- Direction: Arrange the text lines of the material below as a JSON list of strings, one string per line, with blank lines and pictures left out.
[Material to process start]
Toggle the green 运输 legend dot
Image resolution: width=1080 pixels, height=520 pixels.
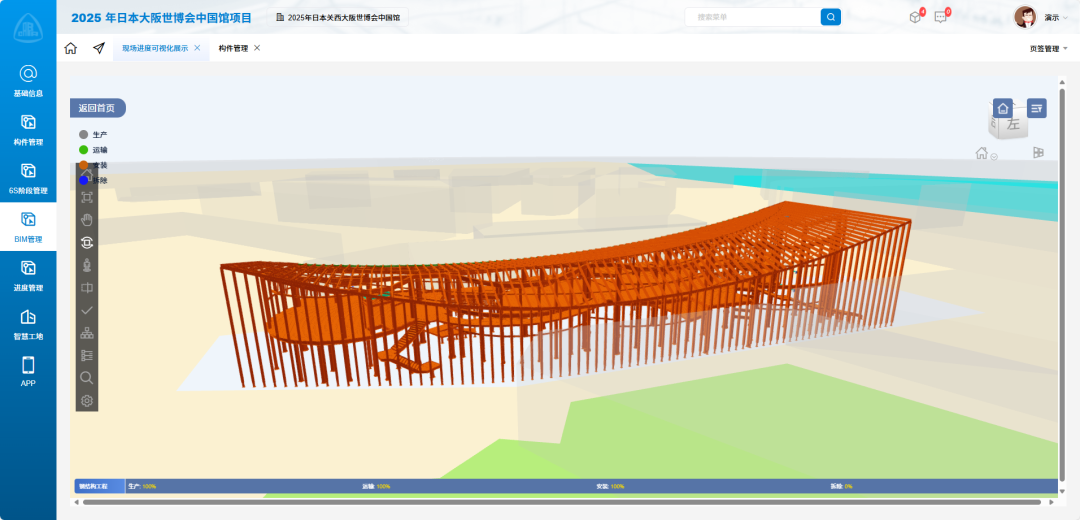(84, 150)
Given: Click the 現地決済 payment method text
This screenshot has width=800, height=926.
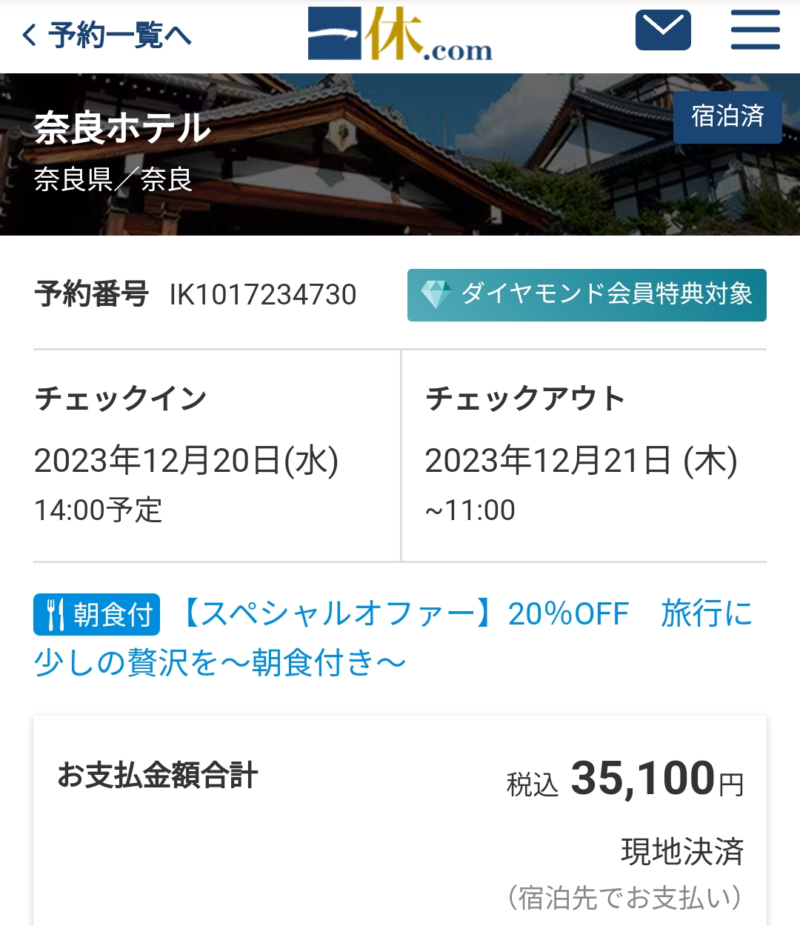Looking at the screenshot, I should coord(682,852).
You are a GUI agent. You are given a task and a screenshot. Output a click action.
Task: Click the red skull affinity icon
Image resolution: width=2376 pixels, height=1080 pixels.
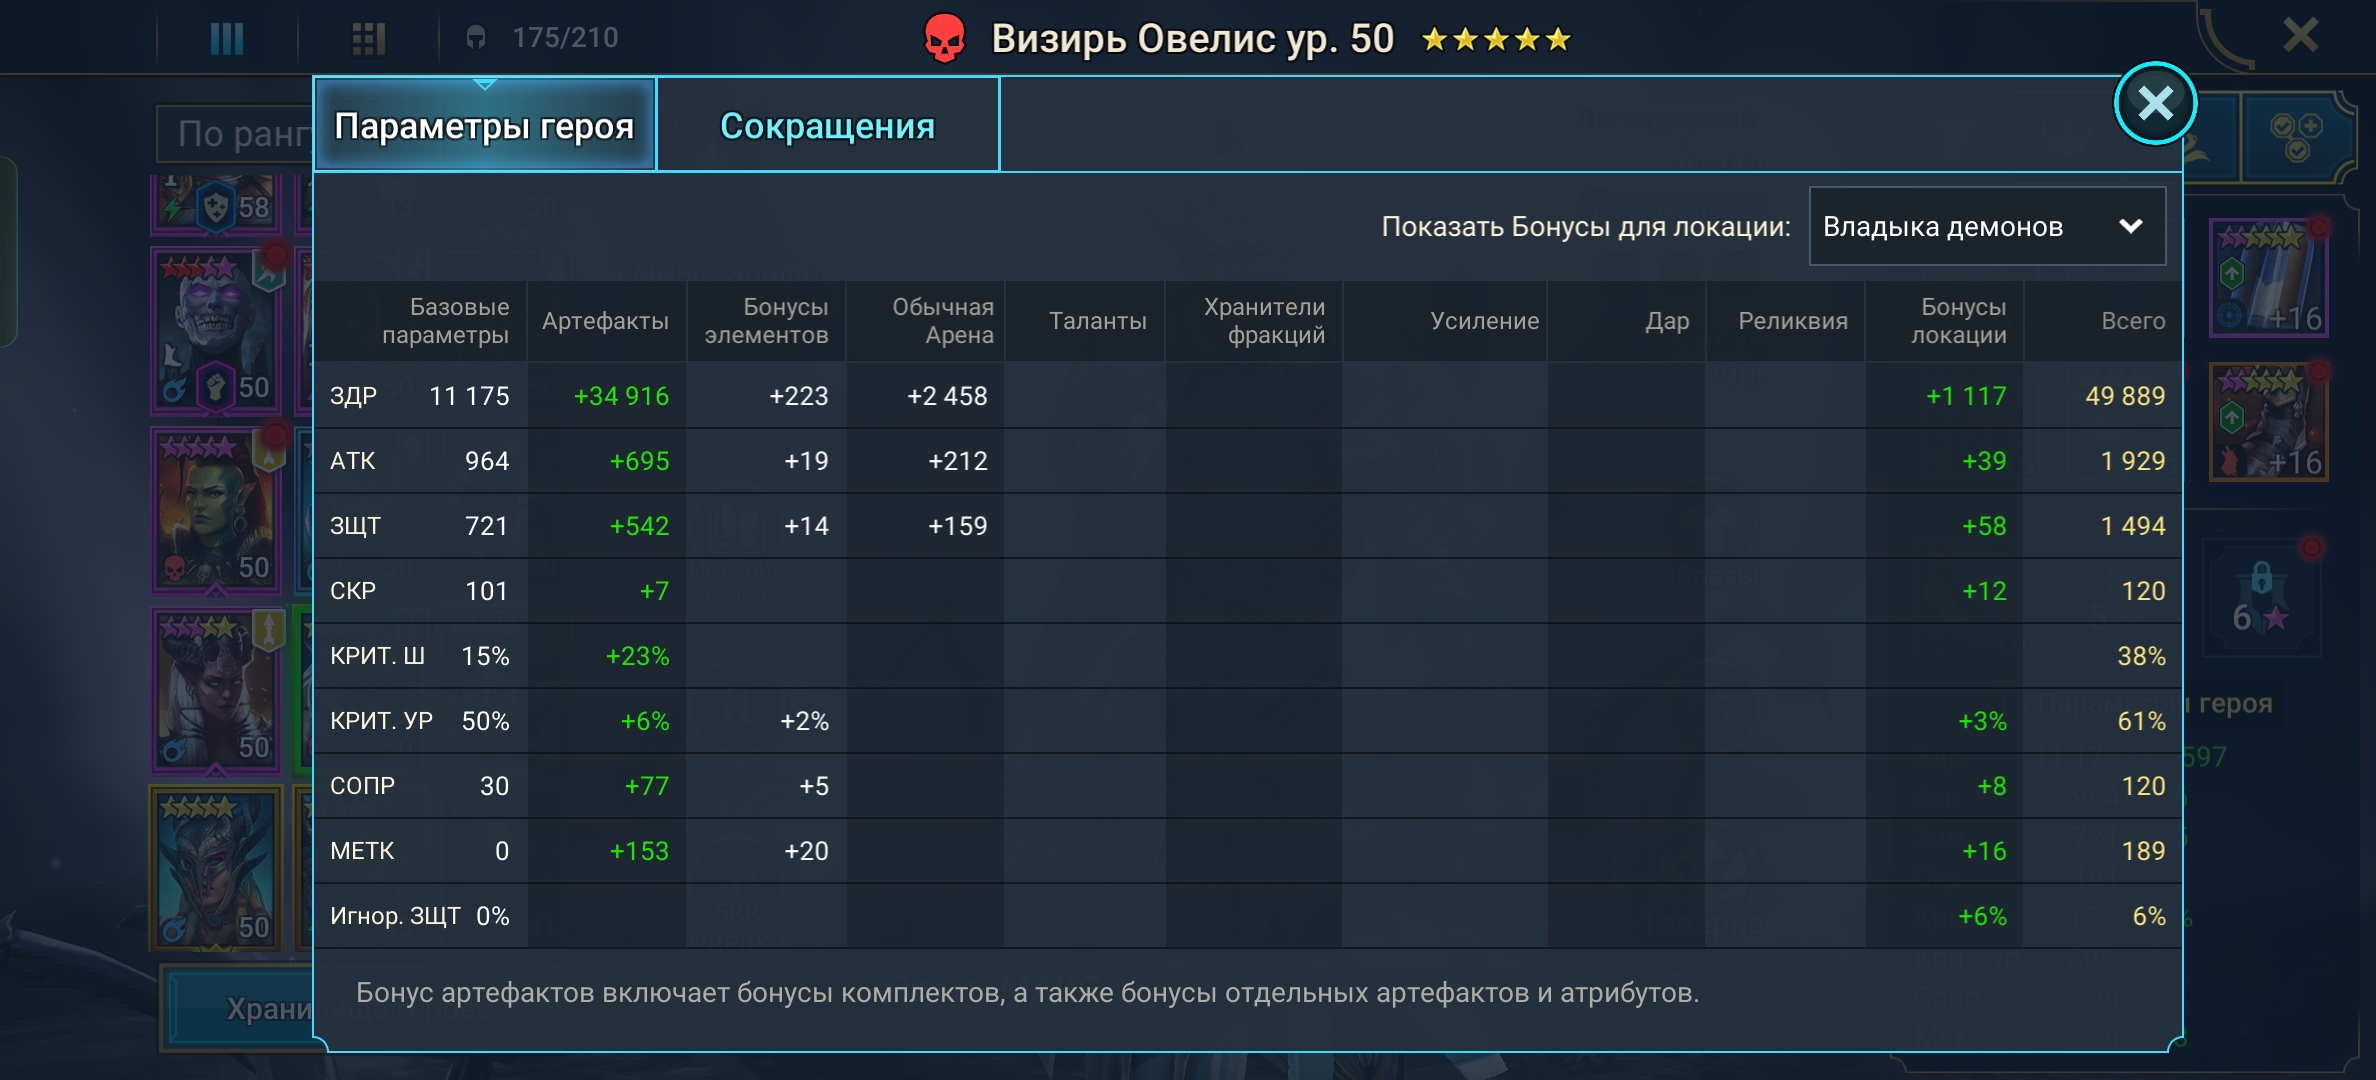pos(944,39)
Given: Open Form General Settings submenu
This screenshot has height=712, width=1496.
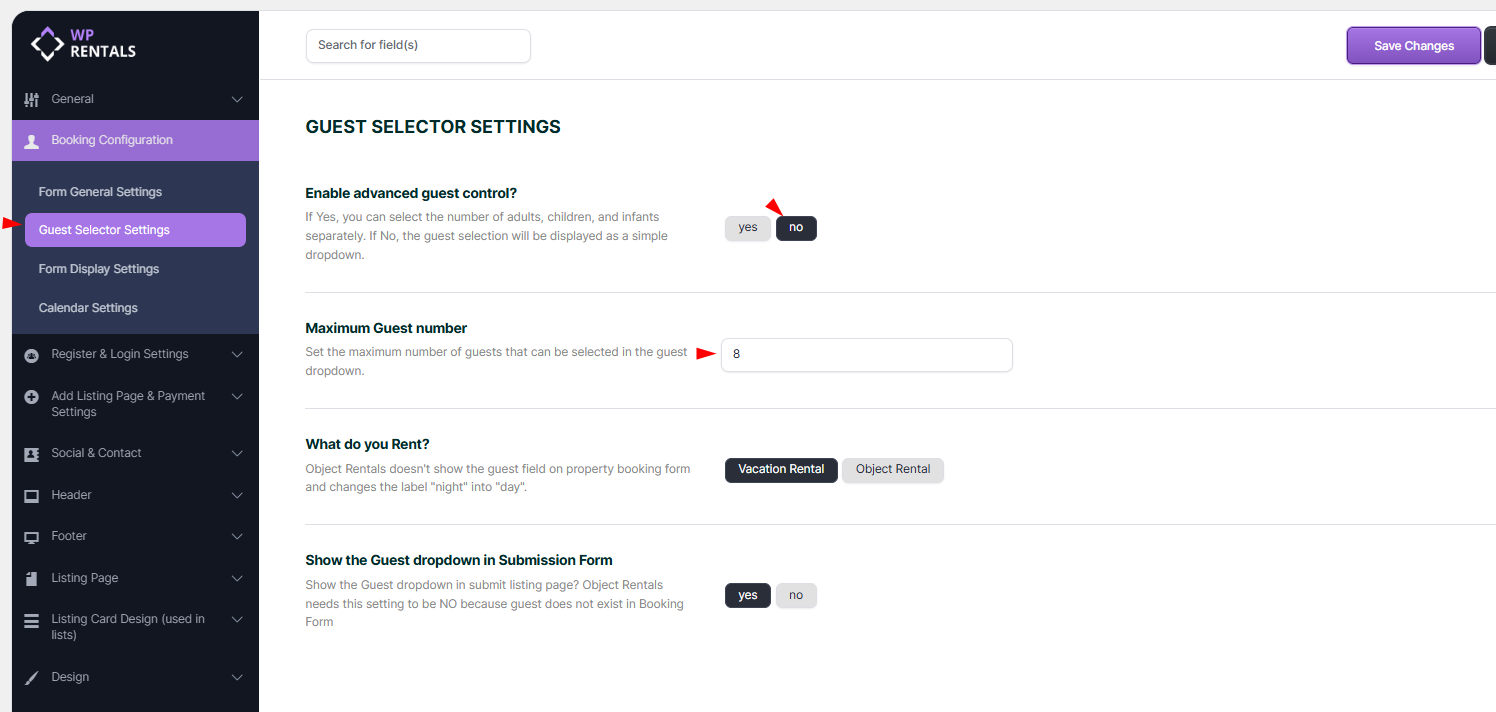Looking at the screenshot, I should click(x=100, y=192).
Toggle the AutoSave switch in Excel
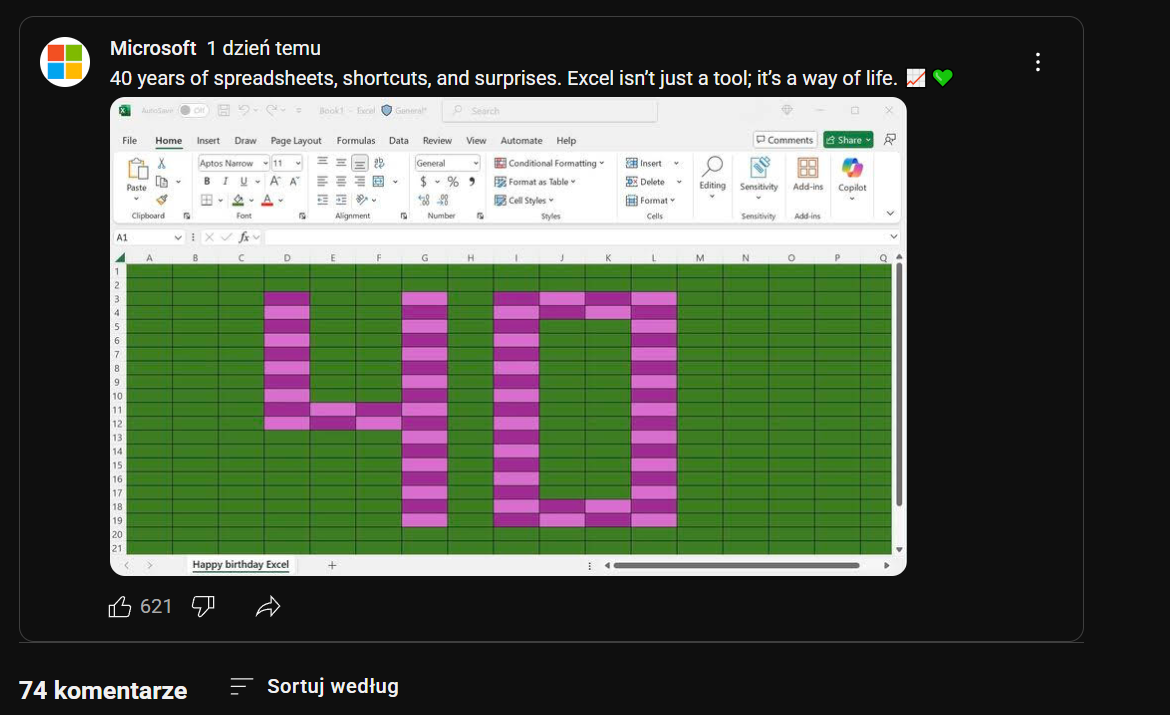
[Material to process end]
- Output of the exercise:
[
  "Toggle the green 运输 legend dot",
  "Image resolution: width=1080 pixels, height=520 pixels.",
  "(84, 150)",
  "Given: Click the 現地決済 payment method text",
  "This screenshot has width=800, height=926.",
  "Looking at the screenshot, I should coord(682,852).",
  "You are a GUI agent. You are given a task and a screenshot. Output a click action.",
  "Task: Click the red skull affinity icon",
  "Image resolution: width=2376 pixels, height=1080 pixels.",
  "pos(944,39)",
  "Given: Open Form General Settings submenu",
  "This screenshot has height=712, width=1496.",
  "Looking at the screenshot, I should click(x=100, y=192).",
  "Toggle the AutoSave switch in Excel"
]